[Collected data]

···

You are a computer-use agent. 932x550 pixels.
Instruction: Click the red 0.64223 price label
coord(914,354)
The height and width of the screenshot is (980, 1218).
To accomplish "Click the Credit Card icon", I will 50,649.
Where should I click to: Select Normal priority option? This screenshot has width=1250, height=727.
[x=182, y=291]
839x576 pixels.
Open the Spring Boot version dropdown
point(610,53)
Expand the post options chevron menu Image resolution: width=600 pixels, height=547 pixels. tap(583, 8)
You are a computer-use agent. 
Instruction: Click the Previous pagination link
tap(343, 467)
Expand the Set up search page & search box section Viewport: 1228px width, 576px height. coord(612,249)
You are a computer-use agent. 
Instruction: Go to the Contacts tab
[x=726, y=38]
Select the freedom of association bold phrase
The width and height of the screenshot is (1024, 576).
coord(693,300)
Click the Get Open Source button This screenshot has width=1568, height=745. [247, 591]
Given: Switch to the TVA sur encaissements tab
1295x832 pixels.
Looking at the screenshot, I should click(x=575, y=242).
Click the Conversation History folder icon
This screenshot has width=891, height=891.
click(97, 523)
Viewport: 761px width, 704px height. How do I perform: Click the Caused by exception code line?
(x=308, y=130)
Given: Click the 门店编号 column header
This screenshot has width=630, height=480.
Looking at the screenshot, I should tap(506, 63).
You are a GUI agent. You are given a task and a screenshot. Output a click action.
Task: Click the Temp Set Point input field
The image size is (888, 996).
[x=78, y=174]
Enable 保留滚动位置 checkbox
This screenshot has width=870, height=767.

···

[GOAL OF THE EXERCISE]:
Reproduce all the data precisely, word for word.

[ANSWER SECTION]:
You are a computer-use agent. 932x550 pixels.
Instruction: Click the red 0.64223 price label
coord(914,354)
The height and width of the screenshot is (980, 1218).
To accomplish "Click the Credit Card icon", I will 50,649.
Where should I click to: Select Normal priority option? This screenshot has width=1250, height=727.
[x=182, y=291]
839x576 pixels.
Open the Spring Boot version dropdown
point(610,53)
Expand the post options chevron menu Image resolution: width=600 pixels, height=547 pixels. tap(583, 8)
You are a computer-use agent. 
Instruction: Click the Previous pagination link
tap(343, 467)
Expand the Set up search page & search box section Viewport: 1228px width, 576px height. coord(612,249)
You are a computer-use agent. 
Instruction: Go to the Contacts tab
[x=726, y=38]
Select the freedom of association bold phrase
The width and height of the screenshot is (1024, 576).
coord(693,300)
Click the Get Open Source button This screenshot has width=1568, height=745. [247, 591]
Given: Switch to the TVA sur encaissements tab
1295x832 pixels.
Looking at the screenshot, I should click(x=575, y=242).
Click the Conversation History folder icon
This screenshot has width=891, height=891.
click(97, 523)
Viewport: 761px width, 704px height. How do I perform: Click the Caused by exception code line?
(x=308, y=130)
Given: Click the 门店编号 column header
This screenshot has width=630, height=480.
Looking at the screenshot, I should tap(506, 63).
You are a GUI agent. You are given a task and a screenshot. Output a click action.
Task: Click the Temp Set Point input field
The image size is (888, 996).
[x=78, y=174]
Enable 保留滚动位置 checkbox
This screenshot has width=870, height=767.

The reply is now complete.